Number of Islands

[norangmangto]

https://leetcode.com/problems/number-of-islands/description/

Given a 2d grid map of '1's (land) and '0's (water), count the number of islands. An island is surrounded by water and is formed by connecting adjacent lands horizontally or vertically. You may assume all four edges of the grid are all surrounded by water.

Example 1:

Input:
11110
11010
11000
00000

Output: 1

Example 2:

Input:
11000
11000
00100
00011

Output: 3

[norangmangto]

We can use DFS or BFS to solve this question.

I usually use BFS to solve such question.
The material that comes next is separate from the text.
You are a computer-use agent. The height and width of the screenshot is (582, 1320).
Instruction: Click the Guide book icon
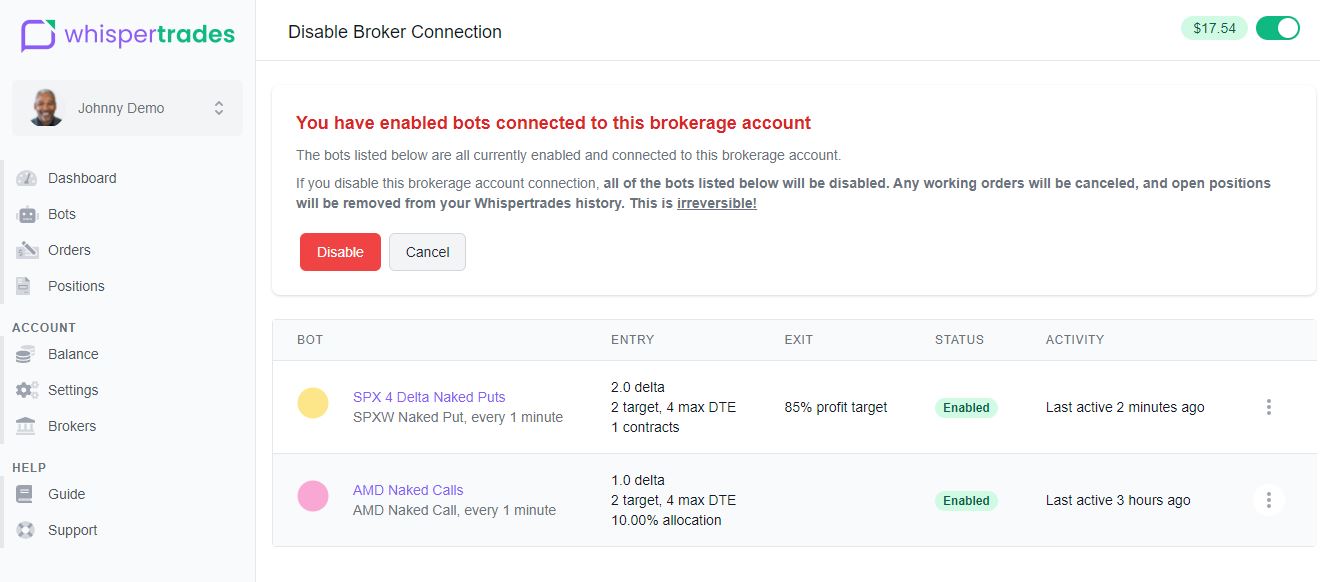click(x=25, y=494)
So I used BFS first.

My first BFS solution is below.

class Solution:
    def numIslands(self, grid):
        """
        :type grid: List[List[str]]
        :rtype: int
        """
        if len(grid) == 0: return 0

        res = 0
        for i in range(len(grid)):  # row
            for j in range(len(grid[i])):  # column
                if grid[i][j] == '1':
                    res += 1
                    self.remove_island(grid, i, j)

        return res

    def remove_island(self, grid, i, j):
        res = 0
        queue = [(i, j)]
        while queue:
            x, y = queue.pop(0)
            if grid[x][y] == '1':
                res += 1
                grid[x][y] = '0'
                if y-1 >= 0: queue.append((x, y-1))  # left
                if y+1 < len(grid[x]): queue.append((x, y+1))  # right
                if x-1 >= 0: queue.append((x-1, y))  # up
                if x+1 < len(grid): queue.append((x+1, y))  # down

        return res

[norangmangto]

My DFS solution is below.

class Solution:
    def numIslands(self, grid):
        """
        :type grid: List[List[str]]
        :rtype: int
        """
        if len(grid) == 0: return 0

        no_of_islands = 0
        max_size = 0
        for i in range(len(grid)):  # column
            for j in range(len(grid[i])):  # row
                size = self.dfs(grid, i, j)
                if size > 0:
                    no_of_islands += 1
                    if max_size < size:
                        max_size = size

        return no_of_islands

    def dfs(self, grid, x, y):
        if grid[x][y] == '0':
            return 0

        size_of_island = 1
        grid[x][y] = '0'
        if y-1 >= 0: size_of_island += self.dfs(grid, x, y-1)  # left
        if y+1 < len(grid[x]): size_of_island += self.dfs(grid, x, y+1)  # right
        if x-1 >= 0: size_of_island += self.dfs(grid, x-1, y)  # up
        if x+1 < len(grid): size_of_island += self.dfs(grid, x+1, y)  # down

        return size_of_island

[norangmangto]

I updated bfs solution like below. (updated to get the size of the biggest island)

class Solution:
    def numIslands(self, grid):
        """
        :type grid: List[List[str]]
        :rtype: int
        """
        if len(grid) == 0: return 0

        no_of_islands = 0
        max_size = 0
        for i in range(len(grid)):  # column
            for j in range(len(grid[i])):  # row
                size = self.bfs(grid, i, j)
                if size > 0:
                    no_of_islands += 1
                    if max_size < size:
                        max_size = size

        return no_of_islands

    def bfs(self, grid, i, j):
        size = 0
        queue = [(i, j)]
        while queue:
            x, y = queue.pop(0)
            if grid[x][y] == '1':
                size += 1
                grid[x][y] = '0'
                if y-1 >= 0: queue.append((x, y-1))  # left
                if y+1 < len(grid[x]): queue.append((x, y+1))  # right
                if x-1 >= 0: queue.append((x-1, y))  # up
                if x+1 < len(grid): queue.append((x+1, y))  # down

        return size

[norangmangto]

There is another solution using UnionFind data structure (aka Disjoint Set) from leetcode solution

I will solve this again using that solution.